Wenn ich meine kleinen Patienten gedanklich ans Händchen nehme, ihnen meine Zahnzauberwelt Schritt für Schritt erkläre und so ihre Furcht vor der Zahnrealität verschwindet, dann verleihe ich mir die Goldmedaille. Auf der steht: „Du warst gut!“. Soll heißen: Ich kann ruhig stolz auf mich sein, dass ich mich in das Kind hineinversetzen und erfolgreich in seiner Welt Zähne heilen kann. Das kann nicht jeder. Folglich sollte es mich langfristig auch nicht nerven, dass ich nach Arbeitsende manchmal nicht aus der Kinderwelt herauskomme.
Es ist eine Zusatzqualifikation zum einen und pure Lebensfreude zum anderen. Seine kindliche Seite zu bewahren, hat noch niemandem geschadet. Dann heißt mein alter Kater halt „Mäuschen“. Kosenamen für Dinge, die man gernhat, zeigen Zuneigung und Emotion – auch Verniedlichungsformen gehören dazu. Dann habe ich halt Zähnchen gern. Das zeigt mir, dass ich meinen Beruf mag. Wofür sollte ich mich also schämen?

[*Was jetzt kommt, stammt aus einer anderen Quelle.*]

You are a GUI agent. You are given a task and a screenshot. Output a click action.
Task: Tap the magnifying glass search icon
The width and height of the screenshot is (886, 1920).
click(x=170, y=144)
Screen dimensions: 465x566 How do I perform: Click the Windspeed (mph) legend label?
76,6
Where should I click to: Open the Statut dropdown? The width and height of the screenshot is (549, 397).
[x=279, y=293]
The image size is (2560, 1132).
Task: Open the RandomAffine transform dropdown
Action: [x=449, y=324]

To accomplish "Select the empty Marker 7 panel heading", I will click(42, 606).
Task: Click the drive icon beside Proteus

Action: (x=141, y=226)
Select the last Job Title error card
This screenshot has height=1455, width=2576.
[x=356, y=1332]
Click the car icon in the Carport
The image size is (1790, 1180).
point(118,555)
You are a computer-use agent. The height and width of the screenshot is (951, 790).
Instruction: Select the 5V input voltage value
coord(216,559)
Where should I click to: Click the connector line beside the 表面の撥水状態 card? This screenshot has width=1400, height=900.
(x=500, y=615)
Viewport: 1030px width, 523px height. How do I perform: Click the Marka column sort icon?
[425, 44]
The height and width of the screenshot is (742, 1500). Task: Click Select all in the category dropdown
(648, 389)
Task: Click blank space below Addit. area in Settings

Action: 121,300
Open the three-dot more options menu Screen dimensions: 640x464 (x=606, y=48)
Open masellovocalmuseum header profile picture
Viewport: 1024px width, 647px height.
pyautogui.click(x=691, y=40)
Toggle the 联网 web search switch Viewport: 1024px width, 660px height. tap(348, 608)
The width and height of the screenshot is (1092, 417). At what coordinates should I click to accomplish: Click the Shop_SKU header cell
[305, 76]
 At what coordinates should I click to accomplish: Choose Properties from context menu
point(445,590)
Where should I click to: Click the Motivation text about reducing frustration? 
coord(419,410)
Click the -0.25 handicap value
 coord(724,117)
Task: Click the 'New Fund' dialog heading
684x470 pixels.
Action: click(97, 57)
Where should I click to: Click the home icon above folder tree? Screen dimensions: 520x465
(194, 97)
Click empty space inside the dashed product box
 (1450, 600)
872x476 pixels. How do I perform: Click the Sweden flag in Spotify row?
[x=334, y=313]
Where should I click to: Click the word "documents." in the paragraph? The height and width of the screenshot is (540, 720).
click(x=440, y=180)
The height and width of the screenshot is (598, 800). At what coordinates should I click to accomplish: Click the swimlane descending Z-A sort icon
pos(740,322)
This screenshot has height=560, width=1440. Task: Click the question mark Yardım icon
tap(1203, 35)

Natürlich ist Übertreibung nicht gesund. Das Gleichgewicht zwischen innerem Kind und Erwachsenem muss stimmen, sonst ende ich entweder in der Psychiatrie oder bei der Agentur für Arbeit. Macht beides keinen Spaß. Von der guten Fee zur bösen Zahnhexe zu mutieren, darf mein Gleichgewicht nicht schwächen. Das gehört zu meiner Zauberwelt dazu. Ich habe das Privileg, all das zu sein, was mein kleiner Patient in mir sehen möchte. Mit etwas Kreativität darf ich seine Wahrnehmung lenken und mitgestalten. Im Grunde eine tolle Sache.
In diesem Sinne: Liebe Kollegen, seid stolze Zahnmagier und Füllungsfeen!
(Anm. d. Red.: Diese Kolumne ist zuerst in der August-Ausgabe 2017 der DZW iNPUT! erschienen.)